Fascinating and Powerful Pattern Recognition

This week, a practical application of ML/AI is introduced- Pattern Recognition. Recently, Convolutional Neural Networks (ConvNet), a Deep Learning algorithm, is the most popular way to achieve pattern recognition. In the blog of Karpathy, he also used ConvNet to decide what is a good selfie. According to the classification system in Dougherty’s Pattern Recognition and Classification, Karpathy firstly found a mass database with 500 million images with the hashtag of selfie. Then, for pre-processing, he used another ConvNet to label 200 million images that contain at least one face. He input the standards of a good selfie (can we say the standard he put in is a hyper-parameter?) to extract features/kernels. It is worth noting that, in the experiment, the standard he took, which I was skeptical about before I read the article, is fair-ranking with certain weights for the audience, likers, and followers (it would be potentially useful for influencers on social media; and since time may be a critical influence factor, can we also add it into the standard?).  After those steps, he got a sufficient dataset to train his ConvNet model with Caffe, a deep learning framework. The model then processed the dataset in its hidden layers to give the classification results.

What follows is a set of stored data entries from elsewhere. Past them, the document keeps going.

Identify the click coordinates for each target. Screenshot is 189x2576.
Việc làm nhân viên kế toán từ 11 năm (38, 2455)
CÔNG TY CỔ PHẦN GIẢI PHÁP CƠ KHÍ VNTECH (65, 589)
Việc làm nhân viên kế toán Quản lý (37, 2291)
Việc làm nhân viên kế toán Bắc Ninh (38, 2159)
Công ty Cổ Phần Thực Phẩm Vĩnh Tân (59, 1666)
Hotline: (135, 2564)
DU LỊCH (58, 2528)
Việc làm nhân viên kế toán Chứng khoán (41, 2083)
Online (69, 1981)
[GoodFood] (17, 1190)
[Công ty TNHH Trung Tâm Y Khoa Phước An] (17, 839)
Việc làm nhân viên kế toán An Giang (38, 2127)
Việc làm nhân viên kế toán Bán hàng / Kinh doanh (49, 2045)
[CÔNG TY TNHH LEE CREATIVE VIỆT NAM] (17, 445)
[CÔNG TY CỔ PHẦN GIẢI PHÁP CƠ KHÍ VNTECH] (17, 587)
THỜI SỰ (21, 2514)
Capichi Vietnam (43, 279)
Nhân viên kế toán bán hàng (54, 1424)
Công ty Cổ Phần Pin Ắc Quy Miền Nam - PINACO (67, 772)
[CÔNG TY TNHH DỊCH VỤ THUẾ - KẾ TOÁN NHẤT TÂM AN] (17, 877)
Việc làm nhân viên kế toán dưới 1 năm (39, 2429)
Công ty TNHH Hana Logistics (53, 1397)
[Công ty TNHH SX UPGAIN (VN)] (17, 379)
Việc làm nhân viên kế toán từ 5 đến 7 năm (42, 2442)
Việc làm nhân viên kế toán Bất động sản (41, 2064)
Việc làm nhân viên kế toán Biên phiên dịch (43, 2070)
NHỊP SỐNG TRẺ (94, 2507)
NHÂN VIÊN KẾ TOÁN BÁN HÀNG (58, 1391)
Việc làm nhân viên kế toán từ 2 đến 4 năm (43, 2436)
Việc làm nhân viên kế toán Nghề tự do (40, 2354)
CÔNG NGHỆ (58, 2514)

This experiment demonstrates the word from Crash Course #35- “abstraction is the key to building complex systems, and the same is true in computer vision.” The abstraction in the experiment is complicated since there are too many features in a photo to consider, and that’s really fascinating. Since, according to Dougherty, document recognition is also a part of pattern recognition, I am wondering how the algorithm could tell the difference in the translation process between characters in Japanese and characters in Chinese without their codes (for example, “学生” means “student” in both Chinese and Japanese)? I know the pattern recognition algorithm is context-sensitive, but does it mean the translating algorithm need to train with both Chinese and Japanese dataset?